▶ Document excerpt
Issue: 10. (October)

First Page: 1313

Last Page: 1345

Title: Origin of Bartlesville Shoestring Sands, Greenwood and Butler Counties, Kansas

Author(s): N. W. Bass (2)

Abstract:

The Bartlesville sand, which produces high-grade oil throughout a region 100 miles long and 50 miles wide, centering in Greenwood and Butler counties, Kansas, occurs in narrow, elongate lenses, each ranging from 50 to more than 100 feet thick, 0.5 to 1.5 miles wide, and 2 to 6 miles long. The lens-shaped bodies are systematically arranged approximately end to end, forming several systems, or trends, each 25 to 45 or more miles long.

▶ Material
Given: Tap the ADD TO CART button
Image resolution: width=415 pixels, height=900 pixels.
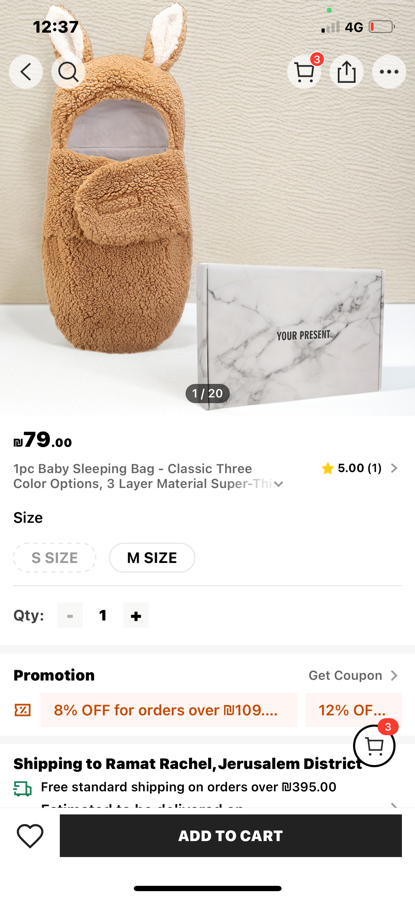Looking at the screenshot, I should pos(231,835).
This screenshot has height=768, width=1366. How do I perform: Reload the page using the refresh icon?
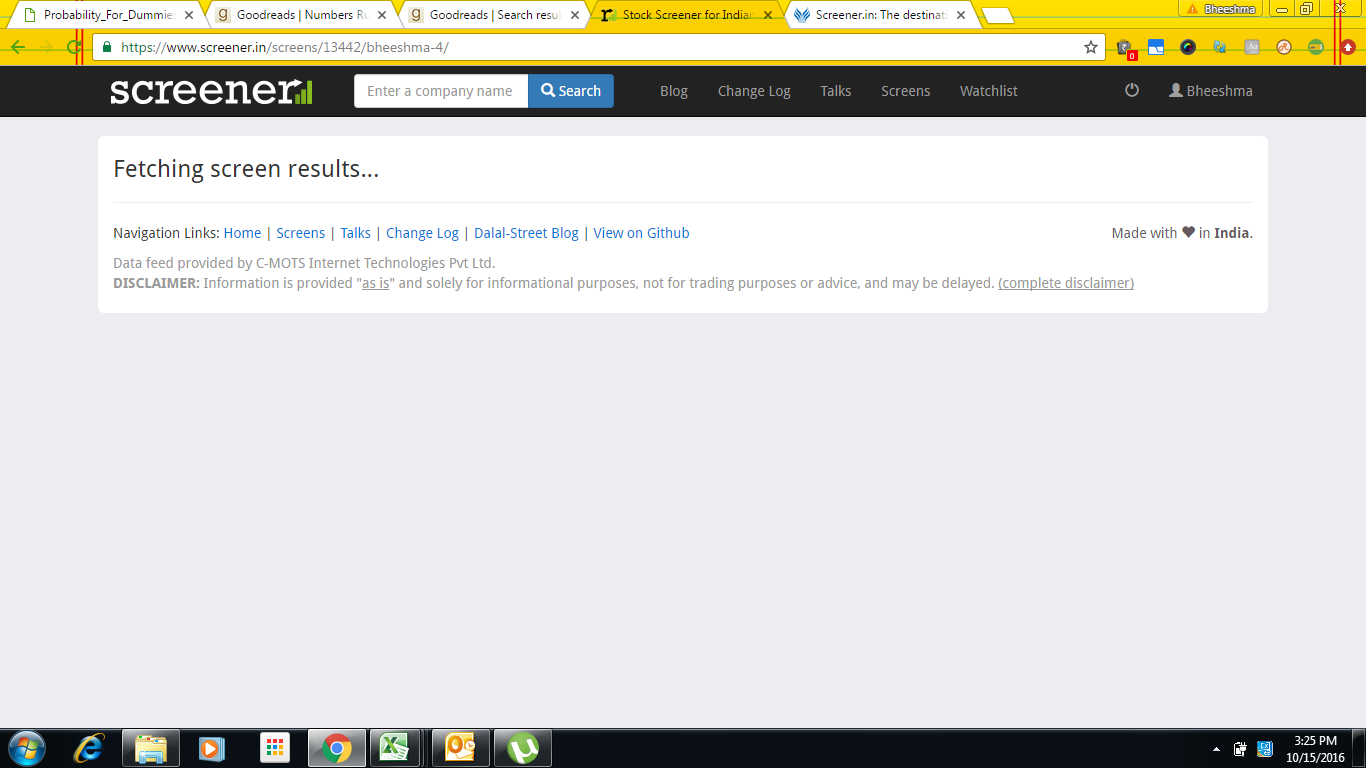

▶ The problem
Continue the abstract on the Bartlesville shoestring sands of Greenwood and Butler counties, Kansas, starting after its last sentence.

▶ Task output
Although some facts disclosed by the study appear to indicate somewhat conflicting conclusions, much evidence clearly indicates that the sands were deposited as two systems of offshore bars of slightly different age, bordering the western coast of a shallow sea which occupied much of eastern Kansas and northeastern Oklahoma in Cherokee (Pennsylvanian) time. Certain features in the trends of modern offshore bar systems, found to be characteristic of the Bartlesville trends, are important in extending oil production into unproved areas.

A map showing the thickness of the Cherokee shale in eastern Kansas is included to show the relationship of the ancient shore lines with the Nemaha granite ridge on the west and a broad land area which extended eastward through central-eastern Kansas and there formed a low barrier in parts of Cherokee time. The probable method of burial and preservation of the ancient offshore bars is described, and examples of burial of bars in recent time are cited.